Estratto:
Il Correggio rientra tra i cinque pilastri del rinascimento italiano – Leonardo, Michelangelo, Raffaello e Tiziano – e lo stesso Guercino lo definì «maestro senza pari». Amante della santità e cultore del corpo femminile, riversava la sua ammirazione nei volti gentili e particolarmente espressivi delle sue giovani (dal sorriso nobile e leggermente accennato, dalle tonalità pastello e dai particolari illuminati risaltati, così, dal gioco d’ombre); dava prova del suo attento studio attraverso i dettagli riservati alle mani e ai loro gesti armoniosi. Un tratto sicuro e delicato. Invece, specchio del suo virtuosismo artistico sono, a volte, l’elaborate acconciature che destarono meraviglia persino nel noto pittore-biografo Giorgio Vasari.
La tela di Sant’Agata raffigura la martire catanese che, a soli sedici anni, scelse la strada della consacrazione a Dio. Erano i tempi dell’imperatore Decio e del governatore Quinziano, quando le persecuzioni contro i cristiani (iniziate nel 40 d.C. con Nerone) si erano intensificate. Fu torturata (le furono strappati via i seni con enormi tenaglie) dagli uomini di Quinziano, innamoratosi di lei: ordinò che fosse arsa viva ma un’improvvisa eruzione dell’Etna fece tentennare i disumani intenti e il popolo, credendolo un segno, chiese clemenza per lei. Quinziano accettò il volere del volgo ma Agata morì agonizzante in cella, per le ferite riportate. L’opera raffigura la giovane nell’atto di serena contemplazione dei suoi seni, in un rituale e raccolto contegno. Il manto rosso che indossa, secondo la tradizione, non bruciò, diventando così ricordo e reliquia della santa.

Dati presentati:
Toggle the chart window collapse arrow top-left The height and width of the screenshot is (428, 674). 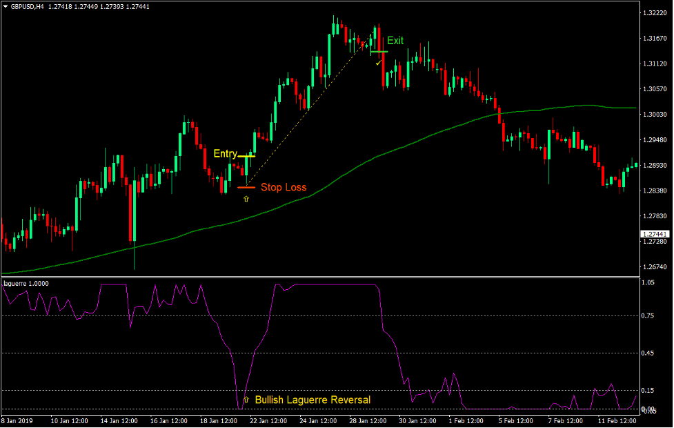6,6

...

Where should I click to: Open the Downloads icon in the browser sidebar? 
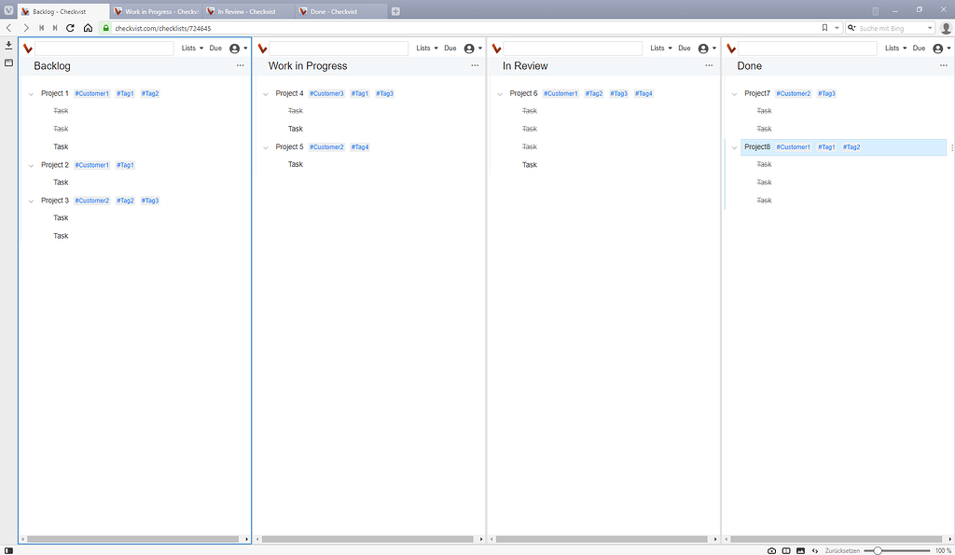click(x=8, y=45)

Consegna:
Riporta fedelmente il passo dell'estratto da «Il Correggio rientra» a «pittore-biografo Giorgio Vasari.», comprese queste parole. Le voci non hanno alcun legame con l'estratto.

Risultato:
Il Correggio rientra tra i cinque pilastri del rinascimento italiano – Leonardo, Michelangelo, Raffaello e Tiziano – e lo stesso Guercino lo definì «maestro senza pari». Amante della santità e cultore del corpo femminile, riversava la sua ammirazione nei volti gentili e particolarmente espressivi delle sue giovani (dal sorriso nobile e leggermente accennato, dalle tonalità pastello e dai particolari illuminati risaltati, così, dal gioco d’ombre); dava prova del suo attento studio attraverso i dettagli riservati alle mani e ai loro gesti armoniosi. Un tratto sicuro e delicato. Invece, specchio del suo virtuosismo artistico sono, a volte, l’elaborate acconciature che destarono meraviglia persino nel noto pittore-biografo Giorgio Vasari.